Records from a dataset

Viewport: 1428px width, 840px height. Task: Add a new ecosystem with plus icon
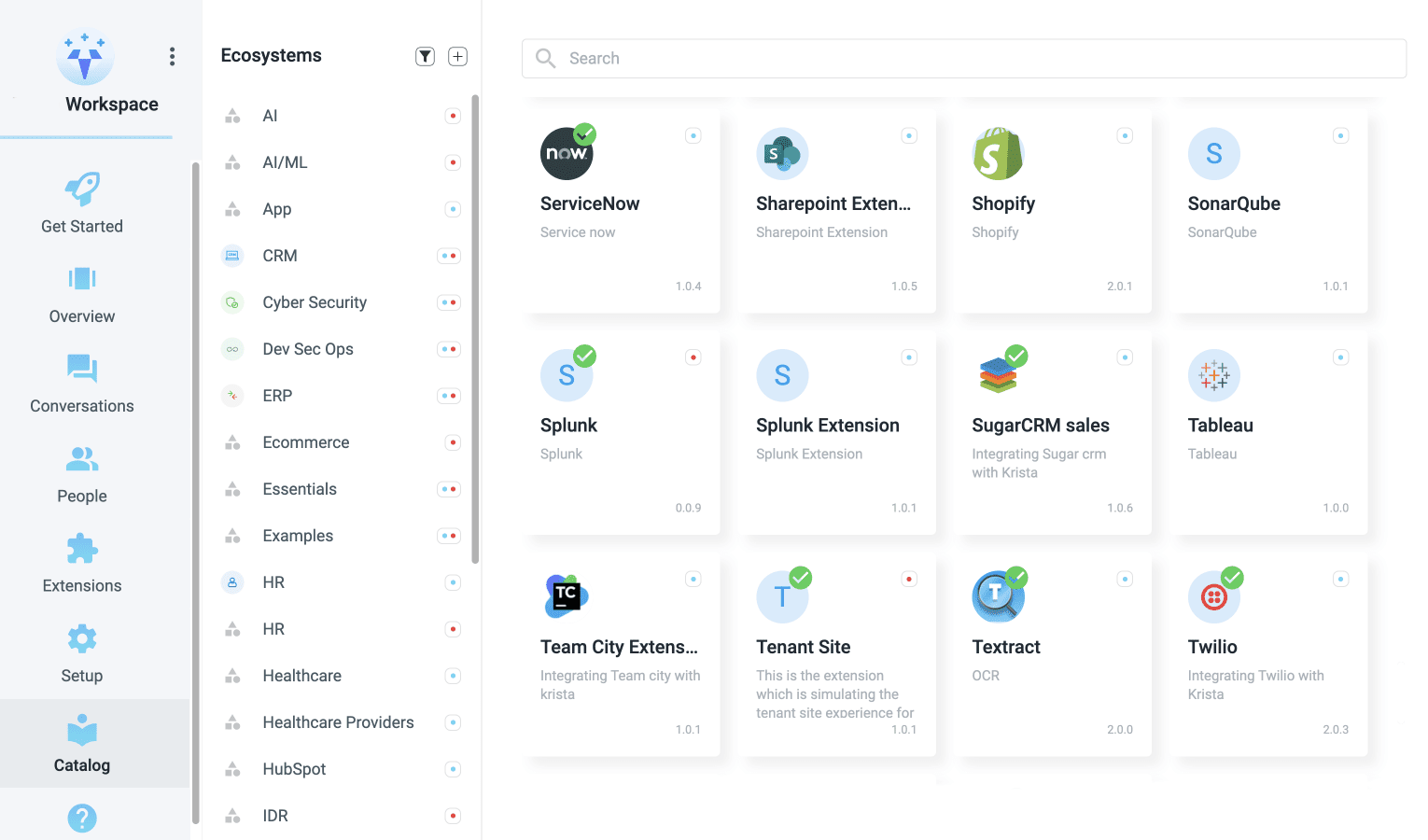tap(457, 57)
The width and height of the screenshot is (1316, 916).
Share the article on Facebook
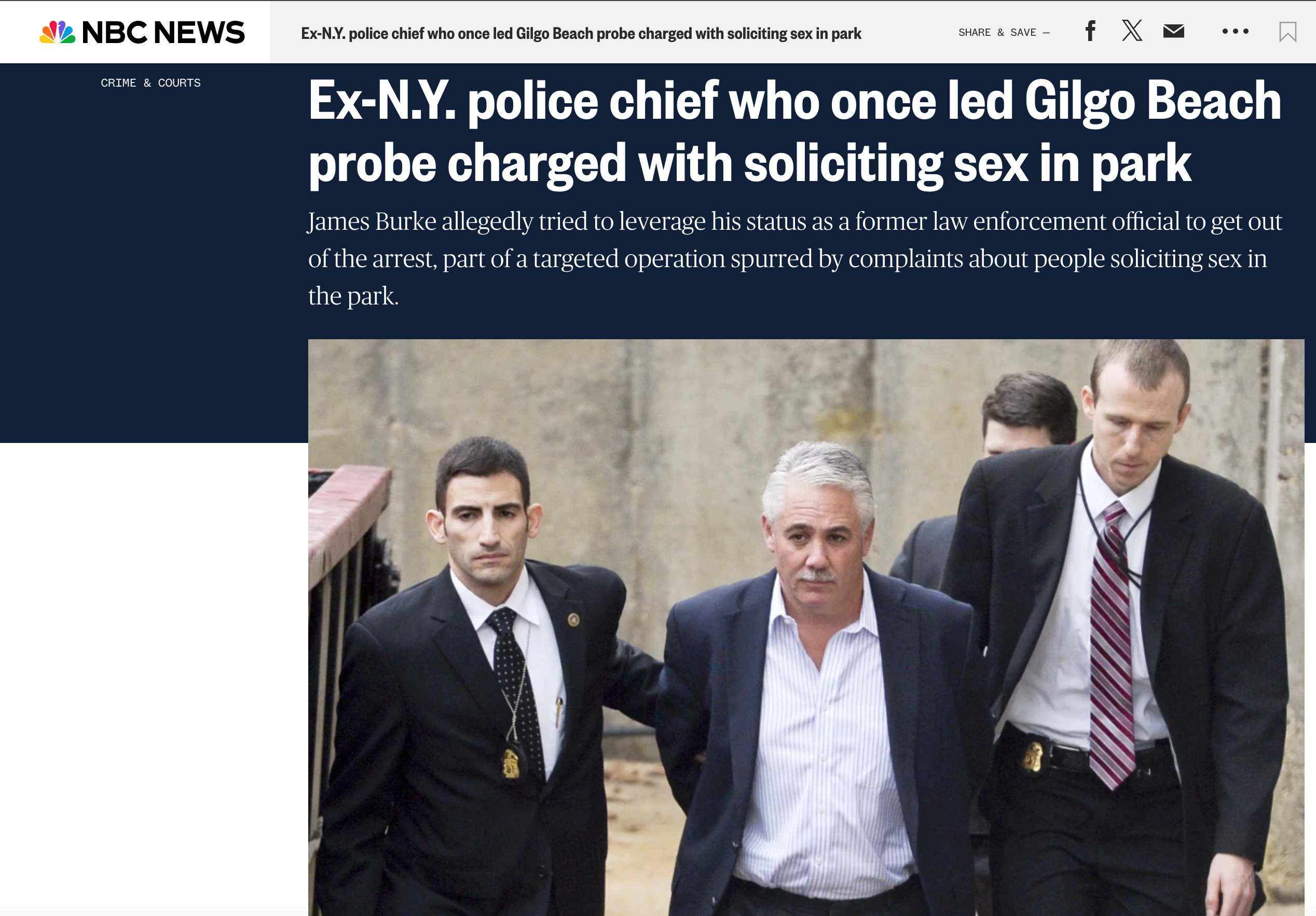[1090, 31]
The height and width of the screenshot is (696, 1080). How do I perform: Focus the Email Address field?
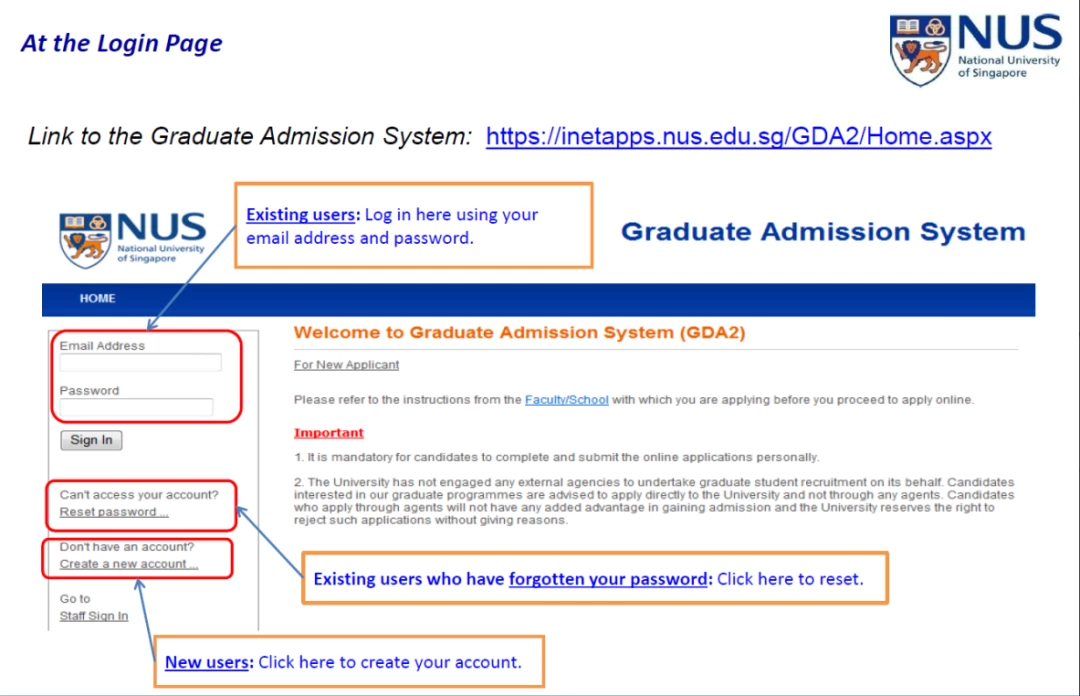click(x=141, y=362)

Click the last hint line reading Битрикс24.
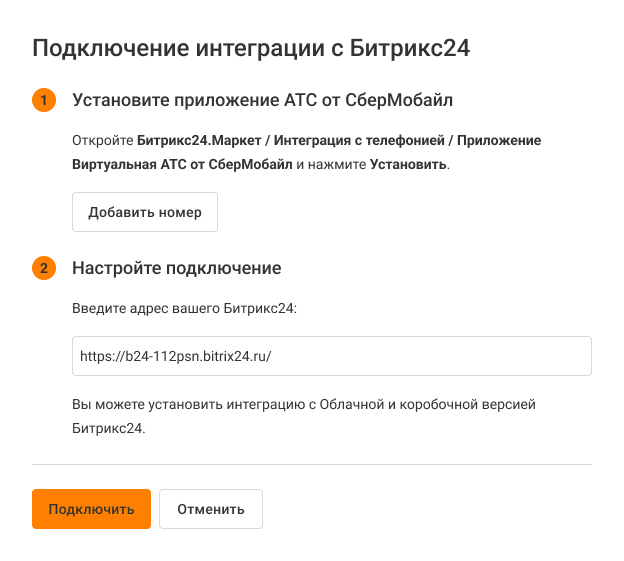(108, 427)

**YOUR ASSIGNMENT**
Copy all entries exactly; skip pictures.

**WRITTEN SOLUTION**
Viewport: 1428px width, 840px height. Task: Add a new ecosystem with plus icon
tap(457, 57)
The width and height of the screenshot is (1316, 916).
Share the article on Facebook
[1090, 31]
The height and width of the screenshot is (696, 1080). How do I perform: Focus the Email Address field?
click(x=141, y=362)

Click the last hint line reading Битрикс24.
(108, 427)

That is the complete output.